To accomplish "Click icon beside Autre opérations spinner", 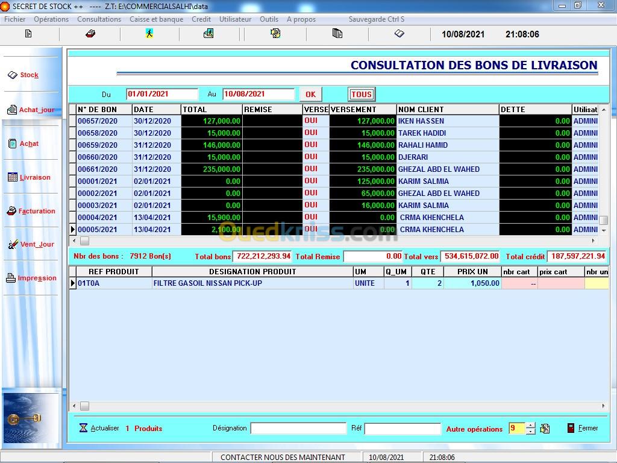I will click(545, 429).
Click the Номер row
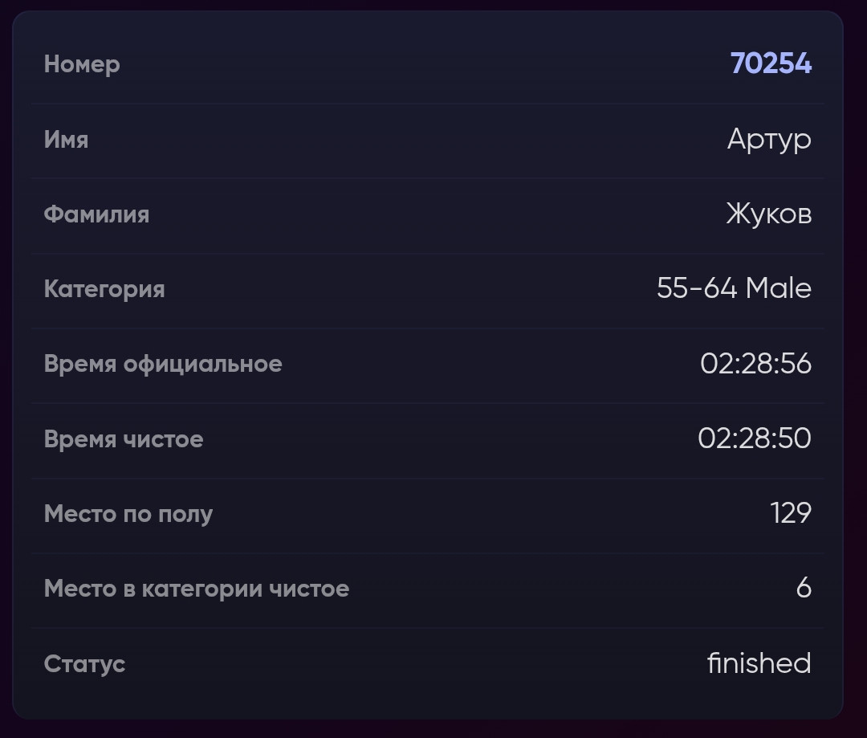Screen dimensions: 867x738 428,63
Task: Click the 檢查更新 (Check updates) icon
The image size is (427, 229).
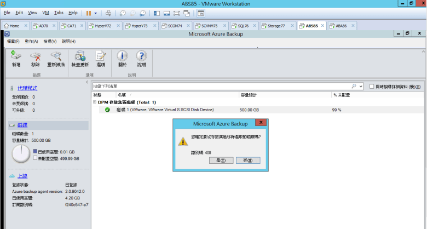Action: 80,56
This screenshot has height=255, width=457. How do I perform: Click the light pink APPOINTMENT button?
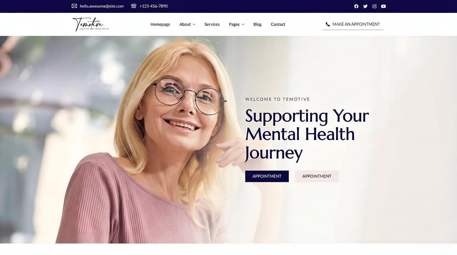point(317,176)
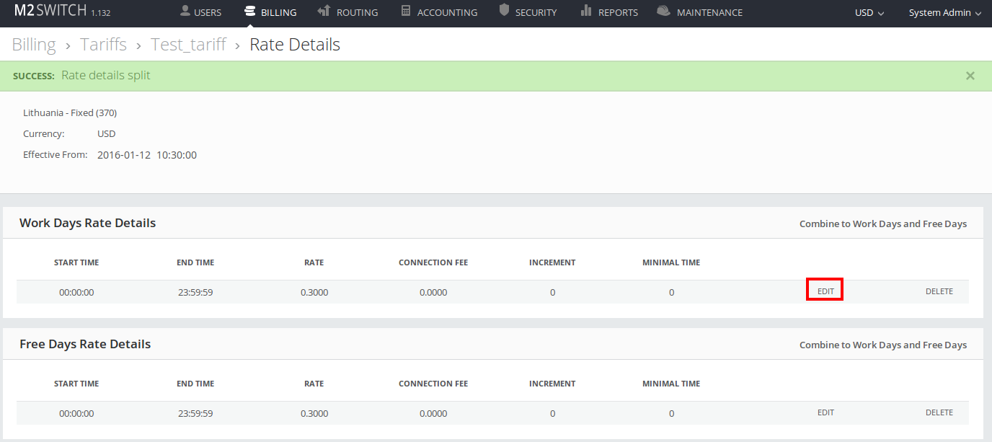Click the Reports bar chart icon
Viewport: 992px width, 442px height.
coord(586,11)
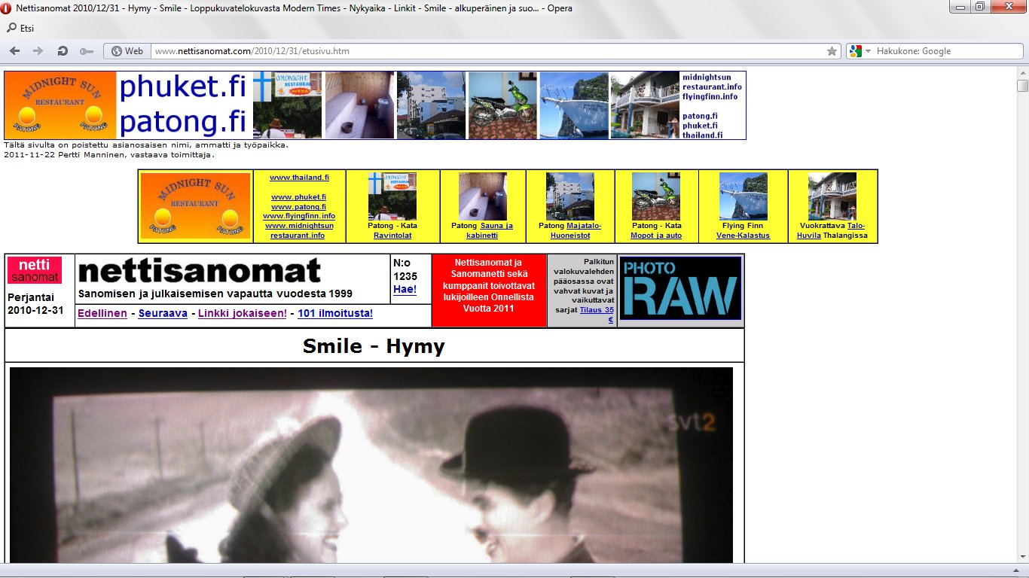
▬▬▬▬▬▬▬▬▬▬
# Exercise requirements
The answer must be an exact copy of the lines from the one with "The image size is (427, 229)." through the final line above, both ends included, and nothing else; pictures stay out.

# Exercise response
The image size is (427, 229).
Action: 80,56
This screenshot has height=255, width=457. How do I perform: Click the light pink APPOINTMENT button?
point(317,176)
Click the Reports bar chart icon
Viewport: 992px width, 442px height.
coord(586,11)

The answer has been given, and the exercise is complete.